Local police had tagged single mom Becky Dennison as their prime suspect. But she’d only been in the wrong place at the wrong time…admittedly, with her boss’s lifeless body. Sure it looked bad, but Becky had no motive for killing…even if she had opportunity.When the director of the retirement farm for thoroughbred champions is murdered, Becky Dennison teams up with the handsome manager of a neighboring horse farm, Scott Lewis, to find her boss’s killer. Soon the amateur detective are hot on the trail of the murderer…even as their feelings for each other deepen.The amateur sleuths uncover a trail of clues that lead them into the intricate society of Kentucky’s elite thoroughbred breeding industry. They soon find themselves surrounded by the mint julep set – jealous southern belles and intensely competitive horse breeders – in a high-stakes game of danger, money, and that famous southern pride.
And for Becky and Scott, this race on the Kentucky tracks has the greatest stakes of all: life or death!
Virginia: Well, I knew as much as any Kentucky girl knows, but not as much as I needed to know. My aunt (to whom the book is dedicated) is a thoroughbred breeder, so I’ve had some exposure to the breeding industry.
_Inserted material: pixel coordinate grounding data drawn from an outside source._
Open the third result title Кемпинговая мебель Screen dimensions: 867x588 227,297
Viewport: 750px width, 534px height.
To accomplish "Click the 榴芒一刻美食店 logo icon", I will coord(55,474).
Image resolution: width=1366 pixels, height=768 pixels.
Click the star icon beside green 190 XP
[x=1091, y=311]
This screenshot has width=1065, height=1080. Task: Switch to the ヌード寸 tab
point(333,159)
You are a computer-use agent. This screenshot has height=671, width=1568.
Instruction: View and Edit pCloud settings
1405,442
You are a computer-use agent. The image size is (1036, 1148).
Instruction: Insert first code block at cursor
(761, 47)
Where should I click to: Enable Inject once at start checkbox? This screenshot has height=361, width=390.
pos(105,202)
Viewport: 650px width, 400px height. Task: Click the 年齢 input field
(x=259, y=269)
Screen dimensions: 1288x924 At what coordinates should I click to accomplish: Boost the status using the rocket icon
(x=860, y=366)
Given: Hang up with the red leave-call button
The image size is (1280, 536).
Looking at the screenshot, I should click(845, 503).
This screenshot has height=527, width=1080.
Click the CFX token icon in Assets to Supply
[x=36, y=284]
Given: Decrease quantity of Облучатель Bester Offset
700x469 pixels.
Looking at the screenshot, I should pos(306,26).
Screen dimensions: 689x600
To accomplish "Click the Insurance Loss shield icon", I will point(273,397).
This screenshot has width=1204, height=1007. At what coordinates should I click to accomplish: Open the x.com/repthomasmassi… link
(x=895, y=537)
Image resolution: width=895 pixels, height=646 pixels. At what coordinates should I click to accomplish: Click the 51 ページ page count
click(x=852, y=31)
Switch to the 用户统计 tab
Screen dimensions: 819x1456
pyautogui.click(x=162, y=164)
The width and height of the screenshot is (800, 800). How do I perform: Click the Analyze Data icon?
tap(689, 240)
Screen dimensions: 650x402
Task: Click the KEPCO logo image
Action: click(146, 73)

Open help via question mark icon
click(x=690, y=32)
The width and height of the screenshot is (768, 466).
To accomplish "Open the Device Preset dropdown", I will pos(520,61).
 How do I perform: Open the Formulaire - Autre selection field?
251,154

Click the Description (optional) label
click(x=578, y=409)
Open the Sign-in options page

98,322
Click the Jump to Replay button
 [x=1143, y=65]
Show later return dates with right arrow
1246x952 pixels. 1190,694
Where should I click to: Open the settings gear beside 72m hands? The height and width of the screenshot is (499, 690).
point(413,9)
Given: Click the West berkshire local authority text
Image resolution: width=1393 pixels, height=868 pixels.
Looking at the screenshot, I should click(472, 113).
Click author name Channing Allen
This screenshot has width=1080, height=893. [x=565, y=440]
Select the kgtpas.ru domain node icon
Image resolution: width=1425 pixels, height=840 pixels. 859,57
And of course I had an easily-accessible resource to call with all the questions about details I needed to know as the story unfolded.
But I got the idea for the story when I visited a real thoroughbred retirement farm in Georgetown, Kentucky. I didn’t really have a book in mind when I visited the first time—I had just seen signs for the place and thought it would be neat to take a tour. I was totally captivated by the horses in residence there. Some of those old guys earned millions of dollars in their racing and breeding careers. And the director of Old Friends is a truly dynamic man who is passionate about giving these horses a place to live out their last years in dignity. He made an off-hand comment during the tour that sparked an idea. He was telling me about a particular horse, and he said, “This guy right here was earning a $60,000 stud fee when he retired. He can still breed, and I’ve actually gotten requests to breed him, but I signed a commitment when I got him that he would never breed again. He’s retired, and he’ll stay retired.” I started thinking, “Wow. What would happen if someone wanted to breed a champion really badly?” And the book was born from that.
Page: I’m so glad that there is a stable that provides a loving and respectful place for these beautiful horses to live out their last days. And, I love to learn new things while I read.
But unfortunately, one of my VERY bad habits, as a writer, involves researching too much. How long do you normally allow for research?
Virginia: I allow several months for research, but I don’t pitch a project until I’ve got enough research under my belt for the idea to form. The key is learning to multi-task. I’m usually researching a book while I’m writing the previous book. For instance, I was heavily involved in research for Bluegrass Peril while I was still writing Murder by Mushroom, which came out in August. And while I was writing Bluegrass Peril (Steeple Hill Love Inspired Suspense #82), I was doing research for A Taste of Murder, which will be out next October. At the moment I’m writing A Taste of Murder, but I’m doing research for the book I plan to pitch to my editor in January.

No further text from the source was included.